From the data below, set down exactly the lines between the one holding "Click the Download button" and the one holding "Given: Click the GPU Name field", inclusive, and no others.

Start of Information provided

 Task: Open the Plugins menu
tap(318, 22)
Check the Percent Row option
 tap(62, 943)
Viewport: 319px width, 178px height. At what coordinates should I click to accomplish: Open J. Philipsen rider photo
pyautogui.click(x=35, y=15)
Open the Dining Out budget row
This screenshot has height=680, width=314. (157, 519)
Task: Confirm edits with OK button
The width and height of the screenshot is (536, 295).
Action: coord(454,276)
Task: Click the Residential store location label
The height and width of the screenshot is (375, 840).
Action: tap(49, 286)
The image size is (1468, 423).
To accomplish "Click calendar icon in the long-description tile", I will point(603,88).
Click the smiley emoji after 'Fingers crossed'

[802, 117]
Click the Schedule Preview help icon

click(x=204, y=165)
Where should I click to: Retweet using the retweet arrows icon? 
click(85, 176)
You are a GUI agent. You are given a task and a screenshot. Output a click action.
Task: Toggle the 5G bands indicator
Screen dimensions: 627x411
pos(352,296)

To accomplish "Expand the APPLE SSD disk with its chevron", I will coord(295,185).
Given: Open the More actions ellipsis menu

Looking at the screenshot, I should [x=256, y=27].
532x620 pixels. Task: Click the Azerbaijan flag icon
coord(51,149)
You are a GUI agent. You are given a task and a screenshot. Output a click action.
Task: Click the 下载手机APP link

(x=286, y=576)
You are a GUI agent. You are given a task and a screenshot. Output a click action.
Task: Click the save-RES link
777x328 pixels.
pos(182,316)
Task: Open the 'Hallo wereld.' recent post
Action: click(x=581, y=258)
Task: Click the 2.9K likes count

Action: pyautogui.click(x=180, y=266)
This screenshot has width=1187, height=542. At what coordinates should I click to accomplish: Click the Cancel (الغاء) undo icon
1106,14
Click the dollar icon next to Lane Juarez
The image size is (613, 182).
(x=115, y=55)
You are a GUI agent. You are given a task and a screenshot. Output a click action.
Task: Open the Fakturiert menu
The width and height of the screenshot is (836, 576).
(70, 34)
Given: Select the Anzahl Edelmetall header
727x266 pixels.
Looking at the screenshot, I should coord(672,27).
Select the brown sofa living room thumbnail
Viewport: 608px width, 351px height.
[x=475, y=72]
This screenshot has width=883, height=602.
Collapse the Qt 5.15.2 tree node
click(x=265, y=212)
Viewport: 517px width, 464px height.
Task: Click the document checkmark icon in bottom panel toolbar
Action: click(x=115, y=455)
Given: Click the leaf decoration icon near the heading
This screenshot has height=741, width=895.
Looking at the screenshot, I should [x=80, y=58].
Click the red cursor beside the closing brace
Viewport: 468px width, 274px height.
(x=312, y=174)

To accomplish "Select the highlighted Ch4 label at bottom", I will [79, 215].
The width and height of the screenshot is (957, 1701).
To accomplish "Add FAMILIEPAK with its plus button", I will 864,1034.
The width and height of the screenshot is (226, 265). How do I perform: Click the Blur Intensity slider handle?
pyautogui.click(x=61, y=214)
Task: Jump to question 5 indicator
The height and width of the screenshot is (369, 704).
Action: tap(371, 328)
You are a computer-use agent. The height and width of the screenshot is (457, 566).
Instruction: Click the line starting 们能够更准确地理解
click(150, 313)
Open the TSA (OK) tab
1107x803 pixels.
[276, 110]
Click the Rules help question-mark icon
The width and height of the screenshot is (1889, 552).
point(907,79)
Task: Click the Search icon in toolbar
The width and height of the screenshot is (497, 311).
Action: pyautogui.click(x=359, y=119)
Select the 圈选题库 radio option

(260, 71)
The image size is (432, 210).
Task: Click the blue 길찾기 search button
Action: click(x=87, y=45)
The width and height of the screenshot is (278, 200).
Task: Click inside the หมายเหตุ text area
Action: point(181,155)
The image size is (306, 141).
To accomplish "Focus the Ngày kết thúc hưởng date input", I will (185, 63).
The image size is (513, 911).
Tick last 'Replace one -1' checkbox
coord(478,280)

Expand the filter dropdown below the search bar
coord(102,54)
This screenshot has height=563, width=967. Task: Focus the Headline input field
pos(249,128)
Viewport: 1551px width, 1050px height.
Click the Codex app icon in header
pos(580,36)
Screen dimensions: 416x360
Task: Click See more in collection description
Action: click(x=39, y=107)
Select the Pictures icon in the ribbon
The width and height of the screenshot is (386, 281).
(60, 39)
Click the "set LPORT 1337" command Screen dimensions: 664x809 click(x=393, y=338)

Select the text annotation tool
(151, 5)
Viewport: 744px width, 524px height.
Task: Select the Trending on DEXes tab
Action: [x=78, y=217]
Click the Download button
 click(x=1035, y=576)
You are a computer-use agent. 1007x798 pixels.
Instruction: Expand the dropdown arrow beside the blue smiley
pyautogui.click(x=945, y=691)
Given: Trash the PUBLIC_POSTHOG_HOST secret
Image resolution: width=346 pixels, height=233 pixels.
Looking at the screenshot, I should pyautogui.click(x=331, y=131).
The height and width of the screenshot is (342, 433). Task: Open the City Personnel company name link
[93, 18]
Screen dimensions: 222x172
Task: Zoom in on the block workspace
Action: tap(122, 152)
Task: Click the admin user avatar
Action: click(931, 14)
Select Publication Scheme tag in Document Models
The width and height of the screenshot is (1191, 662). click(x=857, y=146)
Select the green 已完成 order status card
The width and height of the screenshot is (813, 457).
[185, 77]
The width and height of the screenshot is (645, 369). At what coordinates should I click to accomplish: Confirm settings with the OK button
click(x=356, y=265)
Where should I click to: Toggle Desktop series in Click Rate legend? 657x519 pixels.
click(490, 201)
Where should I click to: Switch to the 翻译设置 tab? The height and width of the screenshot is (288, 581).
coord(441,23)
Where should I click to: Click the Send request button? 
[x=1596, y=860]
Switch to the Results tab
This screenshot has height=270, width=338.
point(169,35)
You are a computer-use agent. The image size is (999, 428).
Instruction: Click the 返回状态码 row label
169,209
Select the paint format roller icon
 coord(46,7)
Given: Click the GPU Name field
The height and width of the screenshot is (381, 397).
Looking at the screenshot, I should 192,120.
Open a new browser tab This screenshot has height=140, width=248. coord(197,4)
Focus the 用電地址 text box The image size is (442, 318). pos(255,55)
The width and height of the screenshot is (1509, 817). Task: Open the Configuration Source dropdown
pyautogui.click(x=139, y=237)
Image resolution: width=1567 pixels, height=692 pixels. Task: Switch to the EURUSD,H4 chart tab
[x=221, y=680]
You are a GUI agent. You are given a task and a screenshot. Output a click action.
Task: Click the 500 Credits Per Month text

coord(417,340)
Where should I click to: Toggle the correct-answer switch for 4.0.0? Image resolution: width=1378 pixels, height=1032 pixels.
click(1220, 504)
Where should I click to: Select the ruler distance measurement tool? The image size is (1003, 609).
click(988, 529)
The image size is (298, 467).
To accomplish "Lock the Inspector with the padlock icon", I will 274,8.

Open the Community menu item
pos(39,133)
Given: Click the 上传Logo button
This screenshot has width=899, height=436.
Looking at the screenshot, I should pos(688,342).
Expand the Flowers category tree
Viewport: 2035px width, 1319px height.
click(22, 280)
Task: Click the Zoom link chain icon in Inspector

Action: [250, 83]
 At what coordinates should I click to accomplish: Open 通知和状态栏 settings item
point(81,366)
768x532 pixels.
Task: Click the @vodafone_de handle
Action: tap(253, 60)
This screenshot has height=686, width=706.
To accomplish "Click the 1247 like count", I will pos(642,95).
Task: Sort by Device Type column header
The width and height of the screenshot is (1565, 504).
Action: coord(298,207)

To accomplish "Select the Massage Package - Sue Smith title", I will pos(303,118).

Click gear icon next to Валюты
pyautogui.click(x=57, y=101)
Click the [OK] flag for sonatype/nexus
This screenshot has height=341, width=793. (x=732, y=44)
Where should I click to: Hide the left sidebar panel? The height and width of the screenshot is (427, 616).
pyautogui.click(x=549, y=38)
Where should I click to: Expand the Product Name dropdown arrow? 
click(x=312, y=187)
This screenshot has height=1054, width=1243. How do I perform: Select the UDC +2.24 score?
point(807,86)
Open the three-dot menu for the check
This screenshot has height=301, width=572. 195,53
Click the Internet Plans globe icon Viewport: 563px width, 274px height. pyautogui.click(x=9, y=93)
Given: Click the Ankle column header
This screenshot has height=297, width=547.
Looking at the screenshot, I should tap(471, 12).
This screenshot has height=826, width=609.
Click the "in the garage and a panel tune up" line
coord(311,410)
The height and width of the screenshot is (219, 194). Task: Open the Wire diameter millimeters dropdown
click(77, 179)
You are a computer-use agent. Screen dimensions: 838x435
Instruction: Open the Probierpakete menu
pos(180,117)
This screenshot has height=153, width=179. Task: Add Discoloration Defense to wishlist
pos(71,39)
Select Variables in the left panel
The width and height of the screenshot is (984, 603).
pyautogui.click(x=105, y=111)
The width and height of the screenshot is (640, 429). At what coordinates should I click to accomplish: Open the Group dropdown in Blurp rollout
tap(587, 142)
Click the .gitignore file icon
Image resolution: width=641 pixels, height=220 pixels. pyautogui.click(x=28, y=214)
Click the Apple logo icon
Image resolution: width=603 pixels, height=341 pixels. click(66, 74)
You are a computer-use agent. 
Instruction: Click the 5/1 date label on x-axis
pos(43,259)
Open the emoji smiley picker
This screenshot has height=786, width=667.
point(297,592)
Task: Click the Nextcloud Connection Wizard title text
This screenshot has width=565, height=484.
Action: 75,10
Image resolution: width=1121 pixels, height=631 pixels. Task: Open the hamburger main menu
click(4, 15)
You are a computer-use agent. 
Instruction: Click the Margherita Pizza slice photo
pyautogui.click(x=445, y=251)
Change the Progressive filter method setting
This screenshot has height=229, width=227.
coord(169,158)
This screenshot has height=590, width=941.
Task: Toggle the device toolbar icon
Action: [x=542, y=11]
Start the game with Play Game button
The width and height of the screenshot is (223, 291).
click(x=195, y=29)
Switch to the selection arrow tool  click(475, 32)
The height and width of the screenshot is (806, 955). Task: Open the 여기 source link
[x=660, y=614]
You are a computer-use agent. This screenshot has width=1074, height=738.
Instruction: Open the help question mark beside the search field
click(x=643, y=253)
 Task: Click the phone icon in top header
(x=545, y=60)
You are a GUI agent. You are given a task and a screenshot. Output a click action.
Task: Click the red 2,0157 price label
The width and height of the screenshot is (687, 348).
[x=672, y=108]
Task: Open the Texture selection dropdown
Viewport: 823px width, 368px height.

End of Information provided

▶ **Result of this task**:
Click the Download button
 click(x=1035, y=576)
You are a computer-use agent. 1007x798 pixels.
Instruction: Expand the dropdown arrow beside the blue smiley
pyautogui.click(x=945, y=691)
Given: Trash the PUBLIC_POSTHOG_HOST secret
Image resolution: width=346 pixels, height=233 pixels.
Looking at the screenshot, I should pyautogui.click(x=331, y=131).
The height and width of the screenshot is (342, 433). Task: Open the City Personnel company name link
[93, 18]
Screen dimensions: 222x172
Task: Zoom in on the block workspace
Action: tap(122, 152)
Task: Click the admin user avatar
Action: click(931, 14)
Select Publication Scheme tag in Document Models
The width and height of the screenshot is (1191, 662). click(x=857, y=146)
Select the green 已完成 order status card
The width and height of the screenshot is (813, 457).
[185, 77]
The width and height of the screenshot is (645, 369). At what coordinates should I click to accomplish: Confirm settings with the OK button
click(x=356, y=265)
Where should I click to: Toggle Desktop series in Click Rate legend? 657x519 pixels.
click(490, 201)
Where should I click to: Switch to the 翻译设置 tab? The height and width of the screenshot is (288, 581).
coord(441,23)
Where should I click to: Click the Send request button? 
[x=1596, y=860]
Switch to the Results tab
This screenshot has height=270, width=338.
point(169,35)
You are a computer-use agent. The image size is (999, 428).
Instruction: Click the 返回状态码 row label
169,209
Select the paint format roller icon
 coord(46,7)
Given: Click the GPU Name field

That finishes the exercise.